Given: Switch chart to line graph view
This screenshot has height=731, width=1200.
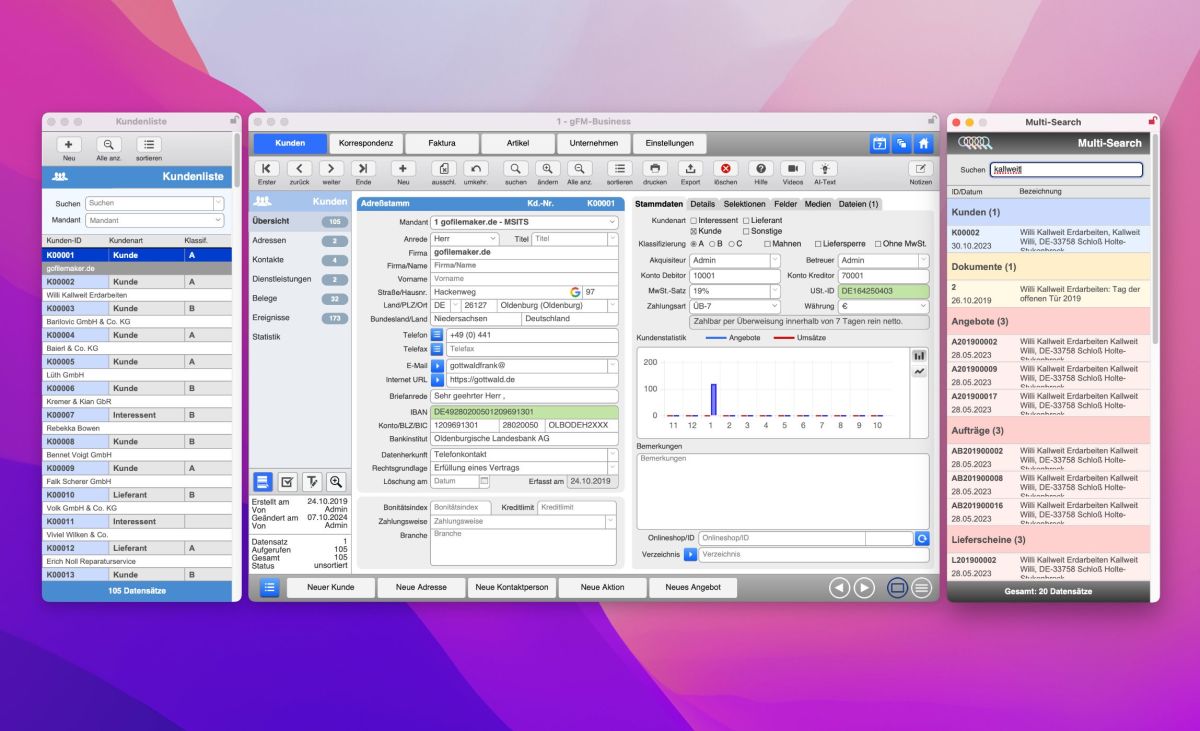Looking at the screenshot, I should 919,372.
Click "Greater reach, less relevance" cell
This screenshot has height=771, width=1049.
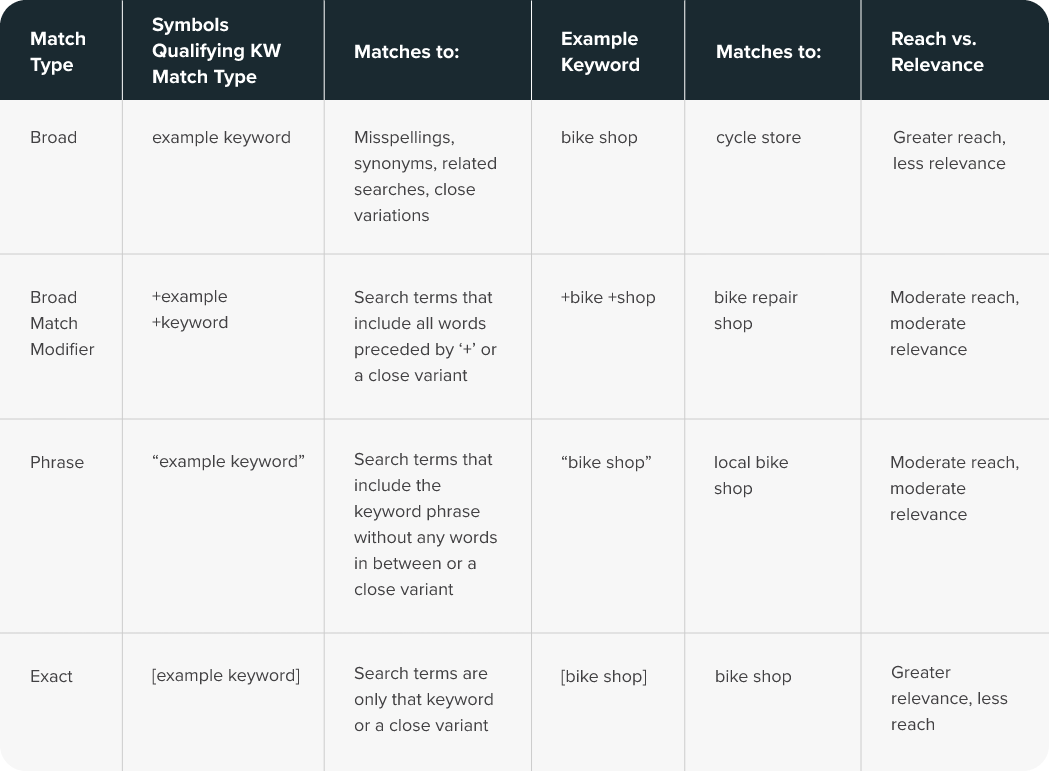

> **ASSIGNMENT**
Nothing but the records above, retyped exactly and stripped of images, should appear in the answer.

> **EXERCISE SOLUTION**
Given: Switch chart to line graph view
This screenshot has height=731, width=1200.
Looking at the screenshot, I should 919,372.
Click "Greater reach, less relevance" cell
This screenshot has height=771, width=1049.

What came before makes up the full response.